During the meeting a schedule and constituents of the project were presented. The project foresees establishing an educational infrastructure, on the basis of a fourth generation wireless network, and a centralized education and knowledge assessment system for 1.5 million students, and providing them with netbooks with preferential Internet connection. “Your country has ripened to such initiatives, and Microsoft is ready to become a strategic partner,” said Fernandes. According to him, the company is ready to provide technical assistance and share their experience of realizing such projects in technologically developed countries.
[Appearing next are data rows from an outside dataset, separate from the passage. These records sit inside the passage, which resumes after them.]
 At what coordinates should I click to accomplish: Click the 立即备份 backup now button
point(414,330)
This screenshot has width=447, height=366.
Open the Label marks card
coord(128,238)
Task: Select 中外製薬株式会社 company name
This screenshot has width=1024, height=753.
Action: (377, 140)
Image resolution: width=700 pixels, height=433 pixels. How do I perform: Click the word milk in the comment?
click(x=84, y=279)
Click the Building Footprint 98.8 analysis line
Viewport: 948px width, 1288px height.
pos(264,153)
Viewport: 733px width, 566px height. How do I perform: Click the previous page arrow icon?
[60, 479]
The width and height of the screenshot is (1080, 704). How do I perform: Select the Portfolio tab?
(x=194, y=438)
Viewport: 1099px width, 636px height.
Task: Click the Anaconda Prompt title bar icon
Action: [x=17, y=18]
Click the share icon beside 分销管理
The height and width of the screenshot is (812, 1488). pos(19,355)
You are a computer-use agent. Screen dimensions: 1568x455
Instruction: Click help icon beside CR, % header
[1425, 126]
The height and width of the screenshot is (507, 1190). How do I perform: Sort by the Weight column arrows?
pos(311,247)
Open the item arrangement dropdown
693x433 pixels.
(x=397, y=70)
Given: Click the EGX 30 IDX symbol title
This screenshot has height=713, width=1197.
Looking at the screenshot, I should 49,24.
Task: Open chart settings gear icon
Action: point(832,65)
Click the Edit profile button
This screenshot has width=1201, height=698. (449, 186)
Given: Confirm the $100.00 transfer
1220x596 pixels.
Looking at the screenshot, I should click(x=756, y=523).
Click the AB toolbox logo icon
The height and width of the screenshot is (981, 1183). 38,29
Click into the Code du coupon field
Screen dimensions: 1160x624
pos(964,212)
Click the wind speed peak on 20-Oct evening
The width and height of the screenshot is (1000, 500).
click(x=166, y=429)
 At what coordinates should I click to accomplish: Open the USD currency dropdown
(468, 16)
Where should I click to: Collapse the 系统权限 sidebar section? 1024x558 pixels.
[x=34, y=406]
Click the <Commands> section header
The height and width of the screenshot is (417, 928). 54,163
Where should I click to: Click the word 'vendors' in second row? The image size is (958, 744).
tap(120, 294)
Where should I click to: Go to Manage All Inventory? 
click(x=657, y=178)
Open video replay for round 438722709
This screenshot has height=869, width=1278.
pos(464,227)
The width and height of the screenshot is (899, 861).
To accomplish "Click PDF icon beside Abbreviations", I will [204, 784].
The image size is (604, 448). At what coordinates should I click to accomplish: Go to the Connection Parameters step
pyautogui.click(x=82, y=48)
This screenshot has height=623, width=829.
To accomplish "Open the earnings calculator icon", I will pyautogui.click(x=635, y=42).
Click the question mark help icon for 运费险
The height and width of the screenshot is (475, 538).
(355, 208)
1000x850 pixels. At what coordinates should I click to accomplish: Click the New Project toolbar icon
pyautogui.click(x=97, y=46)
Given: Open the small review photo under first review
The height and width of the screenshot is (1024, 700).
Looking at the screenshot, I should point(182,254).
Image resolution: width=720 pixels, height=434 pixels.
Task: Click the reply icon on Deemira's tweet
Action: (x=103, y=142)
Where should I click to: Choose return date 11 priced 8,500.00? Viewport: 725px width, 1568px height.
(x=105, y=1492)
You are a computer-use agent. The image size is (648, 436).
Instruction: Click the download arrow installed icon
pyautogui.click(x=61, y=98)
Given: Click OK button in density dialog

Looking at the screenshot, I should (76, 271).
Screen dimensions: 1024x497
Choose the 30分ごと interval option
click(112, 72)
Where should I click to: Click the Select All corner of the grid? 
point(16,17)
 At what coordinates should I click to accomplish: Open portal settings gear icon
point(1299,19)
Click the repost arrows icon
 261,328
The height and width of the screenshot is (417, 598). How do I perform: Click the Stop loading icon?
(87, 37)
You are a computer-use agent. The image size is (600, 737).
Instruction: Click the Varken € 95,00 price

He invited members of the workgroup to visit Portugal, where one of the most successful projects of this kind has been introduced. “We are interested in this project,” told The Day Dmytro Shymkin, the director of Microsoft Ukraine, “because we have been working in Ukraine for a long time, and this is a strategic country for Microsoft.” Shymkin reminded that on November 5 there was a meeting of members of the Ukrainian go-vernment with the director of

Microsoft Steve Ballmer, during which President Viktor Yanukovych thanked Ballmer for promoting the development of relations between the company and Ukraine, and the Deputy Prime Minister Borys Kolesnikov offered Ballmer to organize production in Ukraine.

In addition, on November 17, the Ukrainian government, according to Volodymyr Semynozhenko, the head of the State Committee for Science, Innovations and Informatization, planned to approve a conception and a plan of the electronic governance and also consider a bill on the IT system Electronic Government. In the opinion of Semynozhenko, all this will promote more efficient interaction between the state government bodies and citizens, facilitating access to state information resources for legal and physical entities, and will also allow shifting to the exchange of electronic documents between the state bodies. One can add that developing electronic governance will also strengthen democracy, and at the same time reduce corruption, since this way citizens will minimize personal interaction with officials.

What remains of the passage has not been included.